> _Exercise prompt_
For each line below that contains the string "computer", copy that line.

────────

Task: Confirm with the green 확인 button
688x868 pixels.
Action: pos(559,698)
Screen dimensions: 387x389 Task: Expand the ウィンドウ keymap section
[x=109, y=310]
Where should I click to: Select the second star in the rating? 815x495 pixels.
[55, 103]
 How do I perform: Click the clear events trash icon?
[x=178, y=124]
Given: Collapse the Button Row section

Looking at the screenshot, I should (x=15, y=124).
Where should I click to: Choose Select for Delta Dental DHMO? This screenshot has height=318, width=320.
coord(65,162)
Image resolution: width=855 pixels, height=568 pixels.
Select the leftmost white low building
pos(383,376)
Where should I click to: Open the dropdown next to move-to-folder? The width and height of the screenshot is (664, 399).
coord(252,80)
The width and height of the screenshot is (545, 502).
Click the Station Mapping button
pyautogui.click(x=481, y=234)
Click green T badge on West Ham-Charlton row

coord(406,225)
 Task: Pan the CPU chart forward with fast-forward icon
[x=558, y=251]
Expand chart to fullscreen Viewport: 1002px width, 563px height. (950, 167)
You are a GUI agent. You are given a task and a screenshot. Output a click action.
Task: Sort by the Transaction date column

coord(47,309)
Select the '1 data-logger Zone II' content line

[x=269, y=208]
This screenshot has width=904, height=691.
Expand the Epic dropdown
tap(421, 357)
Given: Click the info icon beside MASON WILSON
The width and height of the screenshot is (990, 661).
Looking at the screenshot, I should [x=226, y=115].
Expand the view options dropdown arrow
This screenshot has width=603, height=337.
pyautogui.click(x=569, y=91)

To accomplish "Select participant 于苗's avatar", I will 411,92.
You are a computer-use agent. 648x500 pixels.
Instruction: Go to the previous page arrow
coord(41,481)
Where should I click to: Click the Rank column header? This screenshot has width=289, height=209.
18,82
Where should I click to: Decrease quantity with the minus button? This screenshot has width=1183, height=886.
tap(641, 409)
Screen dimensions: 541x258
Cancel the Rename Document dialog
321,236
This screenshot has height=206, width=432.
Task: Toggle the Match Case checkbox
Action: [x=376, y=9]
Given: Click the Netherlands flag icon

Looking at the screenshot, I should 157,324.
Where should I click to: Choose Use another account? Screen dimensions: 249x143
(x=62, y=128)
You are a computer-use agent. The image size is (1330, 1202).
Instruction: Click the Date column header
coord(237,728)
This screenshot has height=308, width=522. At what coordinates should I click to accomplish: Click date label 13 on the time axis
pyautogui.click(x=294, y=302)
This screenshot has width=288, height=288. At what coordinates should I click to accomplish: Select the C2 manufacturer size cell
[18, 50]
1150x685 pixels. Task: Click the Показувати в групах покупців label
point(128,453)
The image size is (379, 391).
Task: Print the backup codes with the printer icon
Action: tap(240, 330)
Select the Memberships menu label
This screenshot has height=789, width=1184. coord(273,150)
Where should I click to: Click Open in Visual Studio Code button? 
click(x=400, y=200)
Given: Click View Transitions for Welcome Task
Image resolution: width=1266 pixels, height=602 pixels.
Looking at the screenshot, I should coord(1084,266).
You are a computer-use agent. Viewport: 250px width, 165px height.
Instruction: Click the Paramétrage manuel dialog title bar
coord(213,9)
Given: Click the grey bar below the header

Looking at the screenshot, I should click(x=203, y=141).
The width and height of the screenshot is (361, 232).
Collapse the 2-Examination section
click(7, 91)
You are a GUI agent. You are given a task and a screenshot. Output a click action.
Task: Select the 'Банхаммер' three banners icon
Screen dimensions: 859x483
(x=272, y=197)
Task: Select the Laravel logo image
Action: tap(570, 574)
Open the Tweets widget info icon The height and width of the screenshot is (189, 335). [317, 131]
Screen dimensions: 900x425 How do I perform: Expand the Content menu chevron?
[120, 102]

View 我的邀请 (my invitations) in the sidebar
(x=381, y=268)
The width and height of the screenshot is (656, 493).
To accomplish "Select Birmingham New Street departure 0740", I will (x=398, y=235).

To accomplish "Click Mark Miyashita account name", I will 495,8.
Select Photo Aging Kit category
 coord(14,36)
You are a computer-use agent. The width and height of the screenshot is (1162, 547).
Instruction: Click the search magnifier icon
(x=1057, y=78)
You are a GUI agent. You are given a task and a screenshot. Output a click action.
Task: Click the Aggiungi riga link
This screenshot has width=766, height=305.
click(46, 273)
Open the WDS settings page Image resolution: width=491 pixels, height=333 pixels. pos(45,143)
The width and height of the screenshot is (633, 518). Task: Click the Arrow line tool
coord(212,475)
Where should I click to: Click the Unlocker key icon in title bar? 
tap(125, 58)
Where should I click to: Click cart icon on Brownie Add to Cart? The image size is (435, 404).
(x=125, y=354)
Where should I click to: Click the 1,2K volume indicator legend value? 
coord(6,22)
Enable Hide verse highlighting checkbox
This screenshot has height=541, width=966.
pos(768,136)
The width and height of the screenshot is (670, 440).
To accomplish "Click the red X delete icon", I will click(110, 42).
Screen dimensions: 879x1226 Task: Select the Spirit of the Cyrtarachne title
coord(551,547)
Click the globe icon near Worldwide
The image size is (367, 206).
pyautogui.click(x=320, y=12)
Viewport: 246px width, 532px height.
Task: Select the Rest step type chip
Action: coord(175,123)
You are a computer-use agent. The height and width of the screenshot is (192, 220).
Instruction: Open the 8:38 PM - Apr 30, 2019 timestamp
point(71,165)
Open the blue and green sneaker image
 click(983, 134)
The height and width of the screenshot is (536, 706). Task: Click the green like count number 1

────────

> _Result of this task_
You are a computer-use agent. 648x500 pixels.
You are a computer-use agent. The image size is (1330, 1202).
You are a computer-use agent. Viewport: 250px width, 165px height.
You are a computer-use agent. The width and height of the screenshot is (1162, 547).
You are a computer-use agent. The height and width of the screenshot is (192, 220).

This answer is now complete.